I thought it was extremely moving. Not so Abraham Foxman of the Anti-Defamation League who immediately fired off a letter to Moyers hauling out the usual charges and accusing him, among other things, of anti-Semitism, ‘moral equivalency’, and historical revisionism. Moyers is an old hand who knows that anyone who criticizes the actions of the Israeli government has to expect this kind of thing from people like Foxman and responded in his usual tempered manner. You can see the correspondence here and Glenn Greenwald’s reaction to the episode here.

But Foxman is refreshingly candid in his demand that the US must not have an impartial stance when it comes to the Middle East. He said that he was “concerned” that Obama might appoint former Senate majority leader George Mitchell as his special envoy to the Middle East, which was announced yesterday. Why? Because he says “Sen. Mitchell is fair. He’s been meticulously even-handed. But the fact is, American policy in the Middle East hasn’t been ‘even handed’ — it has been supportive of Israel when it felt Israel needed critical U.S. support. So I’m concerned. I’m not sure the situation requires that kind of approach in the Middle East.” Fairness is a bad thing? John Rawls must be turning in his grave.

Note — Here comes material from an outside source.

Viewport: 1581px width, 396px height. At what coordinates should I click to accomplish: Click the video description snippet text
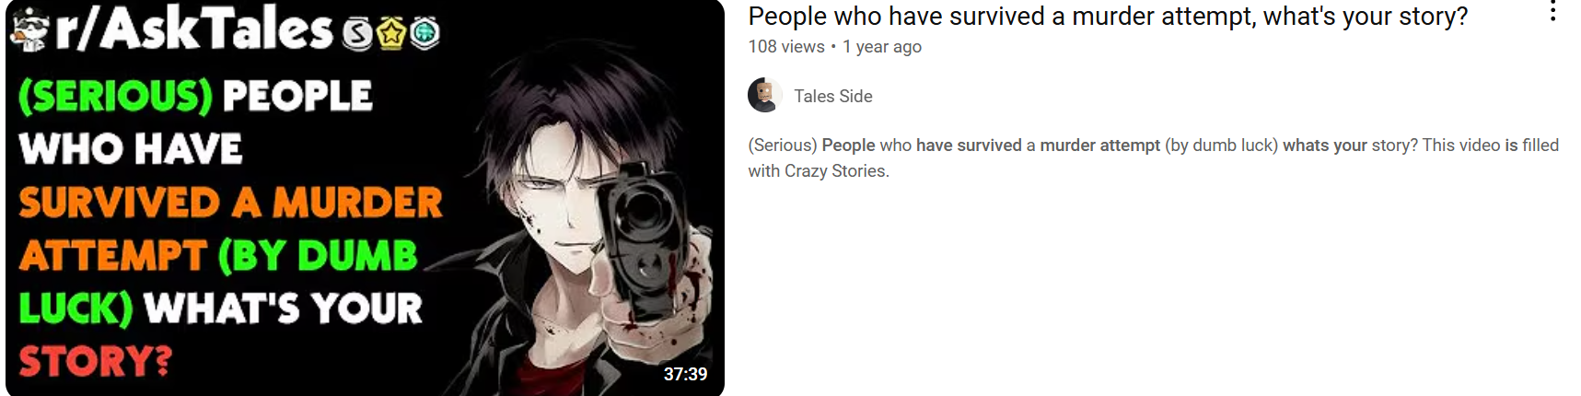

The type of response of Foxman to Moyers (or to anyone who advocates for even slightly more balanced treatment in the Middle East) is actually routine. In 2006 Kenneth Roth of the group Human Rights Watch was attacked when his group produced a report critical of Israel’s use of cluster bombs in Lebanon. Roth was promptly accused of making a ‘blood libel’, participating in the ‘de-legitimization of Judaism’ and employing ‘a classic anti-Semitic stereotype about Jews.’ This was despite the fact that not only is Roth Jewish but his father was a refugee from Nazi Germany.

As Georgetown University law professor Rosa Brooks said of such responses:

But what’s most troubling about the vitriol directed at Roth and his organization isn’t that it’s savage, unfounded and fantastical. What’s most troubling is that it’s typical. Typical, that is, of what anyone rash enough to criticize Israel can expect to encounter. In the United States today, it just isn’t possible to have a civil debate about Israel, because any serious criticism of its policies is instantly countered with charges of anti-Semitism.

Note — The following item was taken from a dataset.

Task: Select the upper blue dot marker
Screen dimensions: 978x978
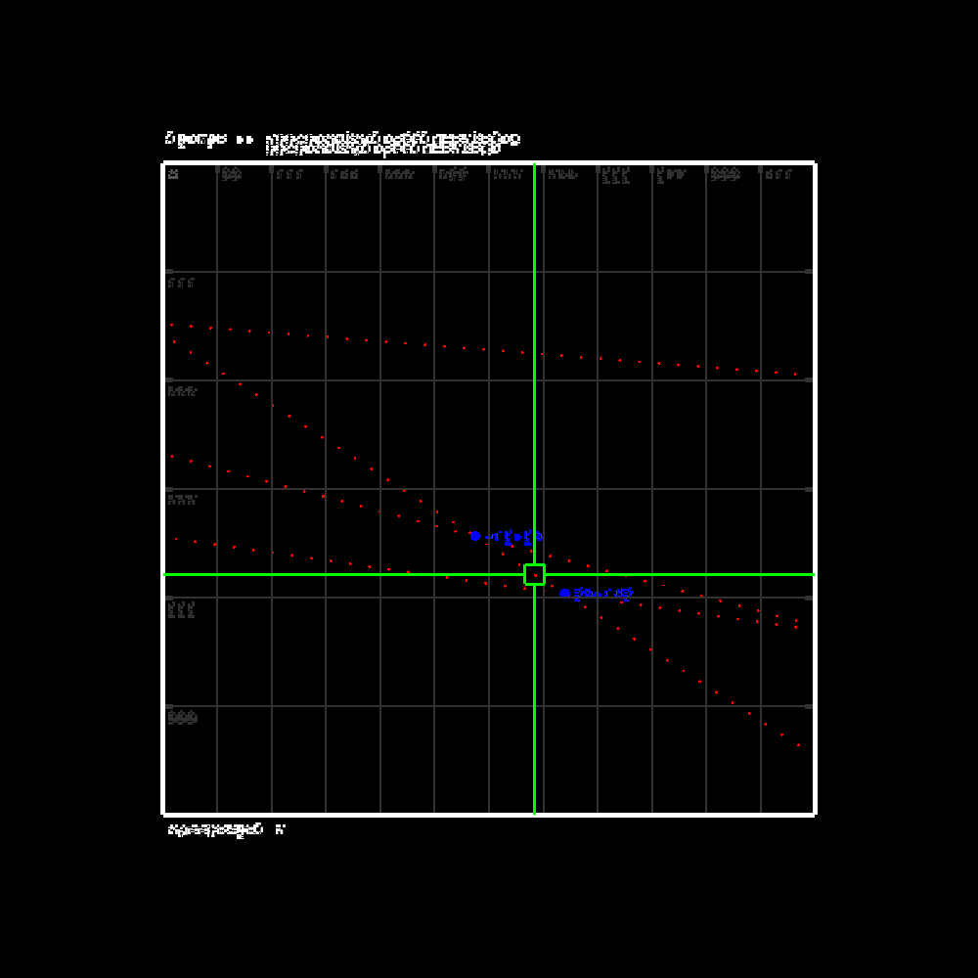Action: click(474, 536)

Writing recently in The American Conservative Mearsheimer analyzes the real purpose of the Israeli assault on Gaza.

The campaign in Gaza is said to have two objectives: (1) to put an end to the rockets and mortars that Palestinians have been firing into southern Israel since it withdrew from Gaza in August 2005; (2) to restore Israel’s deterrent, which was said to be diminished by the Lebanon fiasco, by Israel’s withdrawal from Gaza, and by its inability to halt Iran’s nuclear program.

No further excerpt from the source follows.